## 出典
*-*-*

台湾島の漁船「Hongcaitou6号」:日本の巡視船に拿捕2025年05月26日 19:43

Microsoft Designerで作成
【概要】

 中国外交部の報道官である毛寧氏は、台湾島の漁船「Hongcaitou6号」が日本の巡視船によって漁業規則違反を理由に拿捕され、高額な保釈金を支払った上で釈放された件について発言した。中国政府は、台湾地域を含む中国漁民の正当な権益を守ることを非常に重視していると述べた。

 この事案に対して、中国はすでに日本側に対して厳重な抗議を行った。毛報道官によれば、中国と日本の間には「中日漁業協定」が存在し、それに基づけば、該当する海域において日本が中国漁船に対して法執行を行う権利はないと主張している。

 毛氏はまた、日本側に対し、今回の誤った行為を直ちに是正し、同様の事案が再発しないよう効果的な措置を講じるよう強く要求した。

【詳細】 

 2025年5月23日、中国国営メディア『環球時報(Global Times)』は、中国外交部の毛寧報道官が、日本による台湾島所属の漁船の拿捕に関して正式に発言したことを報じた。

 問題となったのは、「Hongcaitou6号」という名称の漁船であり、台湾島に所属している。この漁船は、最近、日本の巡視船によって、漁業規則違反を理由に拿捕された。具体的な違反内容については記事中に言及がないが、日本側の主張に基づき、何らかの形で日本が管轄権を主張する海域内での操業が問題視された可能性がある。この漁船は、その後、高額な保釈金を支払った上で釈放された。

 毛寧報道官は、記者からの「今回の件について中国政府は日本側に抗議を行ったか」との質問に対し、中国政府はすでに日本側に対して厳正なる抗議を行ったと明言した。その上で、台湾地域を含むすべての中国国民(漁民)の正当な権利と利益を保護することは中国政府にとって極めて重要な責務であると強調した。

*-*-*

## データ行

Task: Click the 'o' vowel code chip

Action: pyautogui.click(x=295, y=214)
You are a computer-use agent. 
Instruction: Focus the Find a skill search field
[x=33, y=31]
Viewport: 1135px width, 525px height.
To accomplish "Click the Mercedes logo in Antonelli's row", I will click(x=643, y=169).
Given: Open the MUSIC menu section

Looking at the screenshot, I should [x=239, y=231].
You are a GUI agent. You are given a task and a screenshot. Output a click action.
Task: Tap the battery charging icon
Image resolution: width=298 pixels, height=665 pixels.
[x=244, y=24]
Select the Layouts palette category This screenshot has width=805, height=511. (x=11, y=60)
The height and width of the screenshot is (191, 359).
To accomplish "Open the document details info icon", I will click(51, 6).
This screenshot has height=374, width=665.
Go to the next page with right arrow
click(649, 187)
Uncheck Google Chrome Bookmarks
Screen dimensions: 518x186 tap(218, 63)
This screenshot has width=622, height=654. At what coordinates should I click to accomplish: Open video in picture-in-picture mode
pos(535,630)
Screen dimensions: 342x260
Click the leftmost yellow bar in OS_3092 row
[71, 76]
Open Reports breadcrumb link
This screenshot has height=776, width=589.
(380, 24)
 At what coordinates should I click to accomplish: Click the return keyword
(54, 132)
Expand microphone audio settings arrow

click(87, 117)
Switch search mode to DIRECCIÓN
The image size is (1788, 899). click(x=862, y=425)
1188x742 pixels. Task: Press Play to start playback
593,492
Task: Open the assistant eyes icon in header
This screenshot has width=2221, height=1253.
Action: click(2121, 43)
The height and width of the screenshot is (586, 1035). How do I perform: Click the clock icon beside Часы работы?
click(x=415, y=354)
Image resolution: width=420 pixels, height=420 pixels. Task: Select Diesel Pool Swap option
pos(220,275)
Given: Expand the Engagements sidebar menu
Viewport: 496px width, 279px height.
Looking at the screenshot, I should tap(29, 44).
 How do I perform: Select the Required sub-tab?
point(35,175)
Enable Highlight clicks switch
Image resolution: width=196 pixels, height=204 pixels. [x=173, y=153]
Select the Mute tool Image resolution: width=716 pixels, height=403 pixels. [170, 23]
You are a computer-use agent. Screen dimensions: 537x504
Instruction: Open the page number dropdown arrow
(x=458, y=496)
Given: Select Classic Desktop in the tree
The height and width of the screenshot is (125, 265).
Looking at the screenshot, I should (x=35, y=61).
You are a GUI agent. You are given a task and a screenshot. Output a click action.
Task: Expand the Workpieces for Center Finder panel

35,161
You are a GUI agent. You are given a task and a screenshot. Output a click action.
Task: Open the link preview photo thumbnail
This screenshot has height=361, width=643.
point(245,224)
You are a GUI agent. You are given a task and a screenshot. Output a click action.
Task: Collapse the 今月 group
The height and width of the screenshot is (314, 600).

*-*-*

## 取り組む課題
(a) 漁船拿捕の記事によると、中国はこの件について日本側にどのような対応をすでに取りましたか?
(b) 漁船拿捕の記事にある「毛氏はまた、日本側に対し、今回の誤った行為を直ちに是正し、同様の事案が再発しないよう効果的な措置を講じるよう強く要求した。」という一文を英語に訳してください。
(c) 漁船拿捕の記事を、最後の文の後から書き進めてください。
各行は、漁船拿捕の記事とは別個の資料です。

## 想定回答
(a) 日本側に対して厳重な抗議を行いました。

(b) Mao also strongly demanded that Japan immediately correct its wrongful act and take effective measures to prevent similar incidents from happening again.

(c)
 また、毛報道官は、「中日漁業協定(正式名称:中華人民共和国政府と日本国政府との間の漁業に関する協定)」に言及し、同協定に基づけば、日本側には、いわゆる「関連海域」において中国の漁船に対して法的措置を講じる権利は認められていないとする立場を示した。この「関連海域」がどの海域を指すかについては明確にされていないが、一般に、両国間の係争や共同管理の対象となる海域であると解される。

 中国政府は、日本側の行為を「誤った行動」と断定し、これを速やかに是正するよう強く要求した。また、今後同様の事案が再び発生しないよう、日本政府に対して実効性ある再発防止策の実施を求めた。

 このような外交的抗議は、昨年にも類似の台湾漁船の拿捕案件が発生した際にも行われており、今回が初めてではない。これにより、中国政府としては、日本側の法執行行為に対して一貫して反対する姿勢を示しており、日中間の海洋権益や台湾問題に関連する外交的摩擦の一例となっている。

【要点】 
 
 ・問題の漁船は「Hongcaitou6号」といい、台湾島に所属する中国漁船である。

 ・当該漁船は、日本の巡視船によって「漁業規則違反」を理由に拿捕された。

 ・拿捕後、漁船は高額な保釈金を支払うことで釈放された。

 ・この事案に関し、中国外交部の毛寧報道官が公式に発言した。

 ・毛報道官は、中国政府は台湾地域を含む中国国民(漁民)の正当な権益を重視していると述べた。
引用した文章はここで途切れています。